- [EXERCISE AIM]:
Please produce an exact transcription of the lines from the one containing "Task: Select the 50% of your goal text" through the last line of the entries, leaving out every picture.

- [DATASET EXCERPTS]:
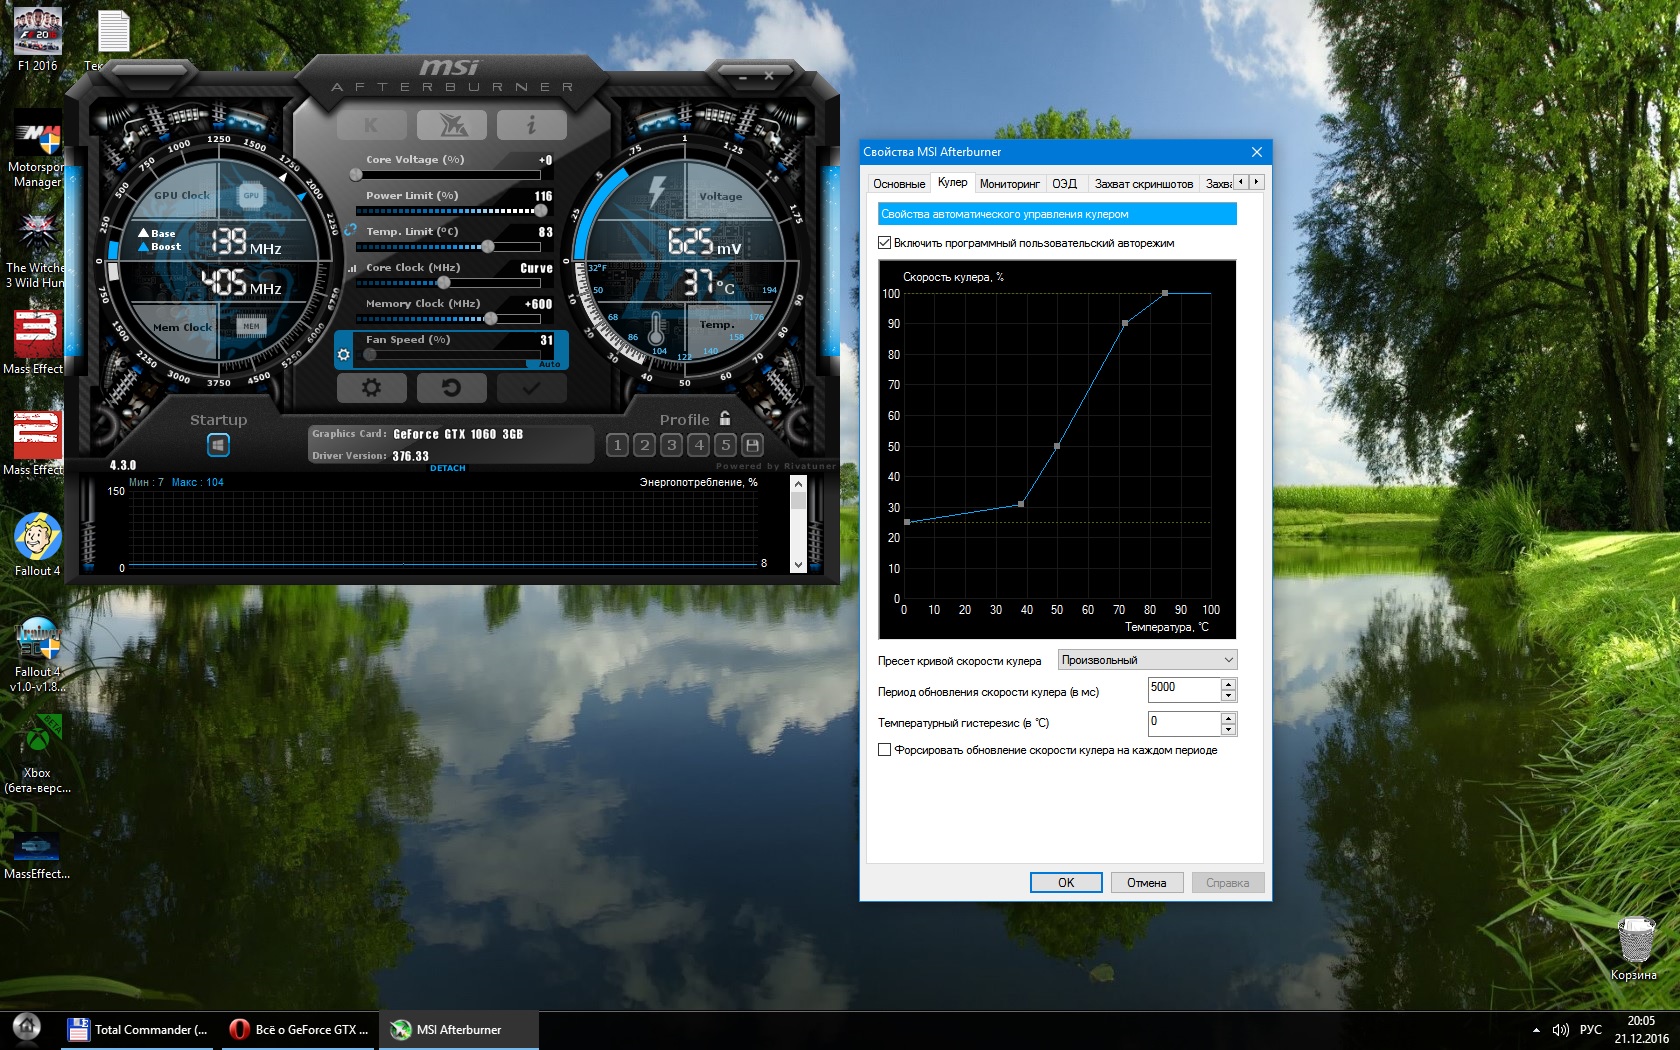The height and width of the screenshot is (1050, 1680).
Task: Increase fan update period with up arrow
Action: 1228,684
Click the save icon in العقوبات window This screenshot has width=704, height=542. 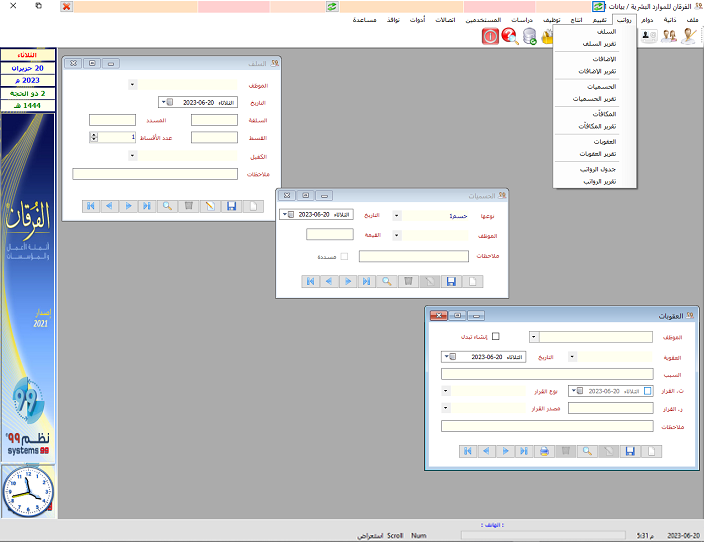[630, 451]
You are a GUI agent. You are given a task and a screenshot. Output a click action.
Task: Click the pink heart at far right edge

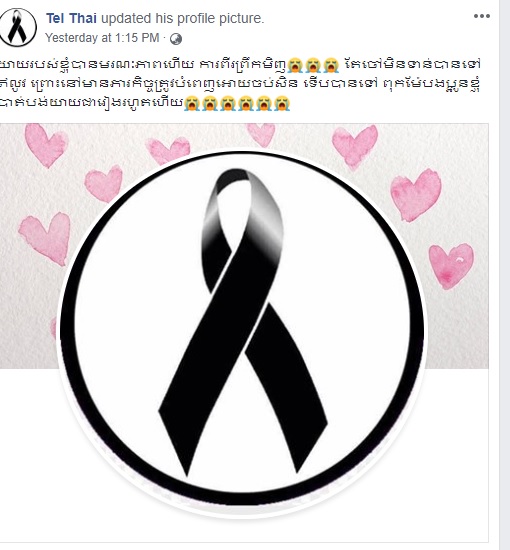click(x=451, y=266)
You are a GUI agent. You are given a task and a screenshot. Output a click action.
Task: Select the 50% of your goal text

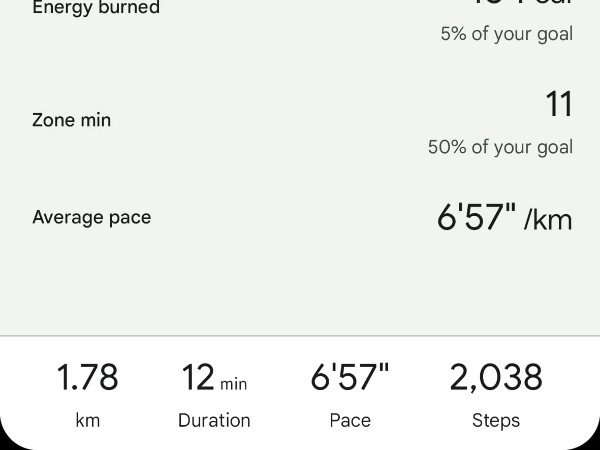pos(500,147)
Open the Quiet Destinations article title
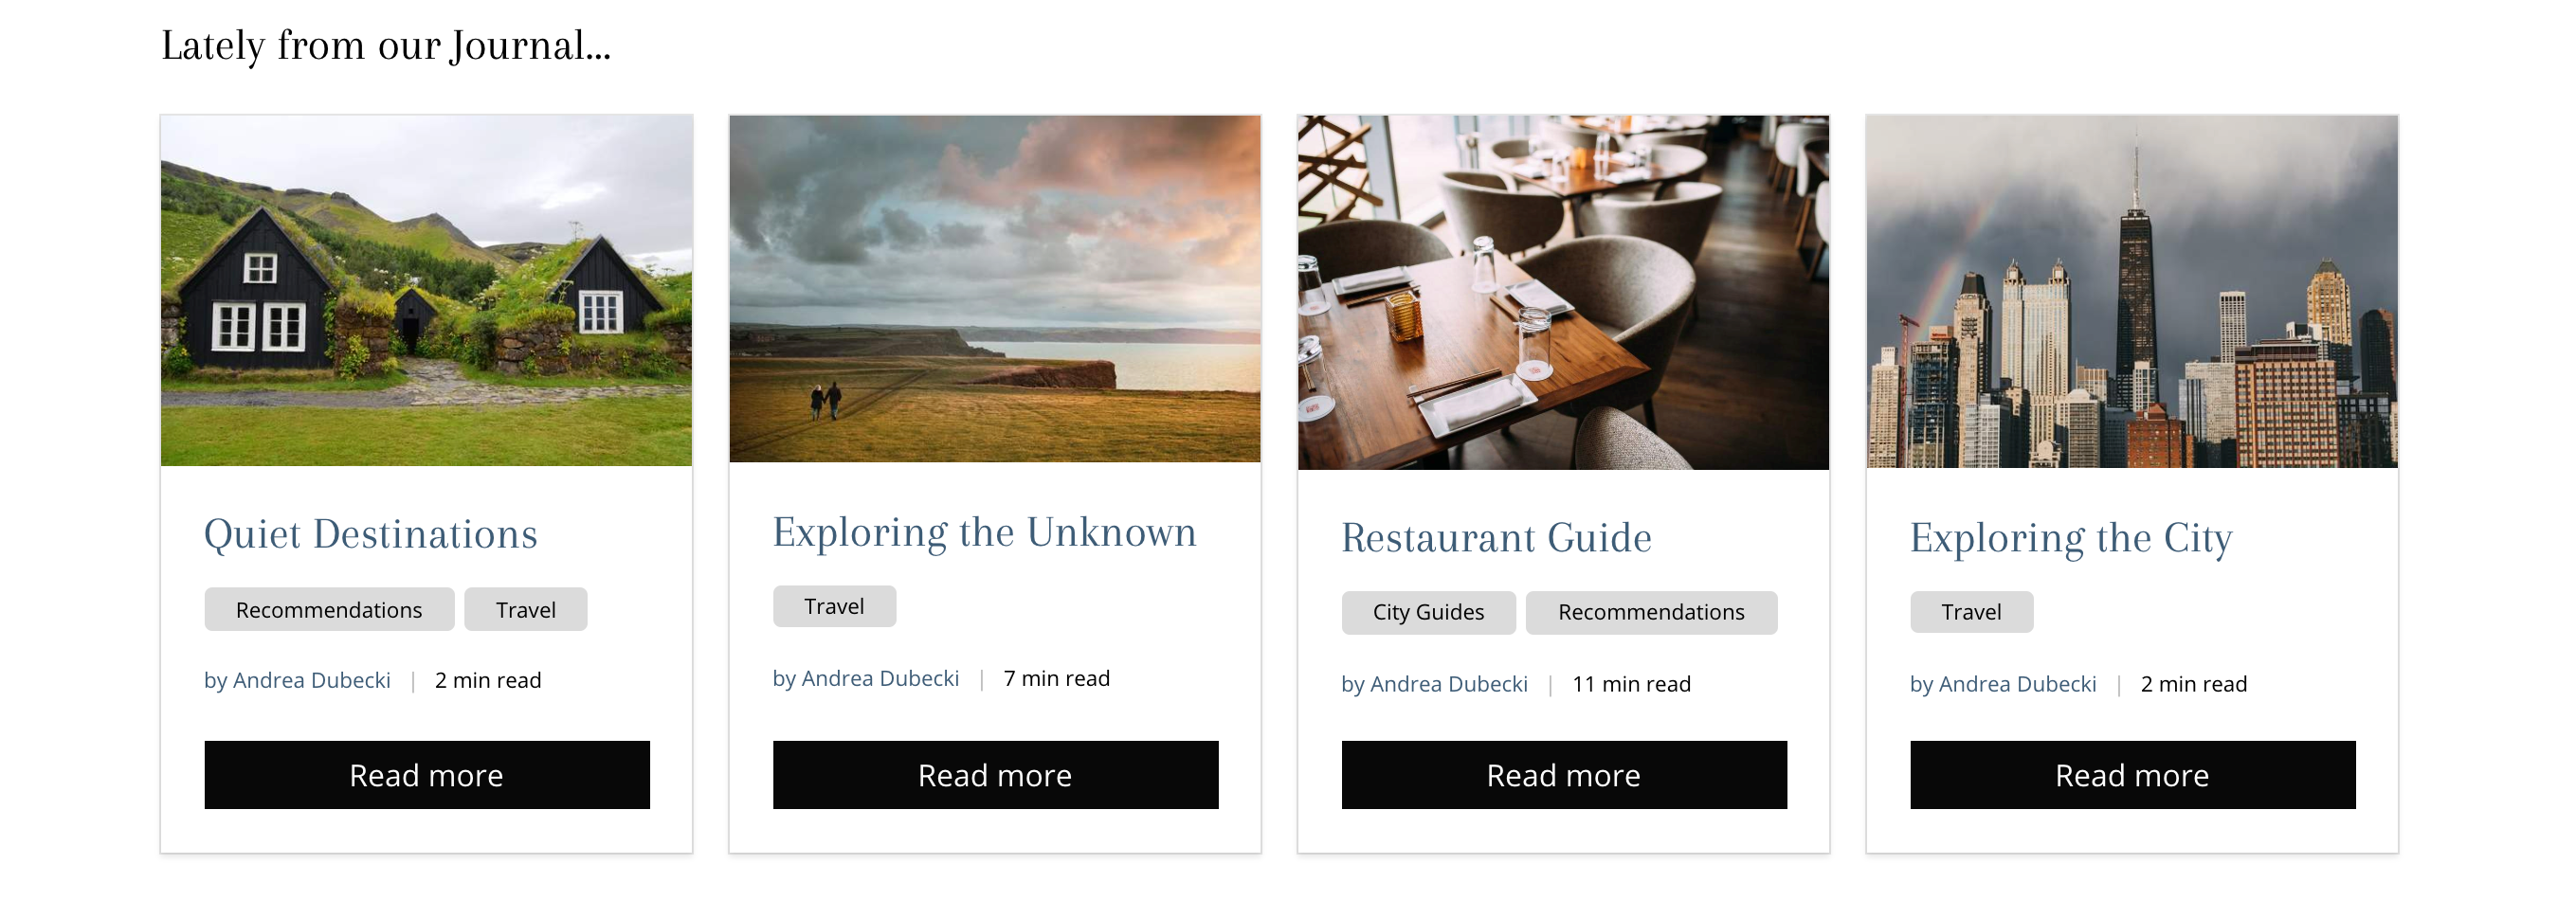2576x900 pixels. point(371,535)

- [ANSWER TO THIS EXERCISE]:
Task: Select the 50% of your goal text

pos(500,147)
Open the Quiet Destinations article title
2576x900 pixels. point(371,535)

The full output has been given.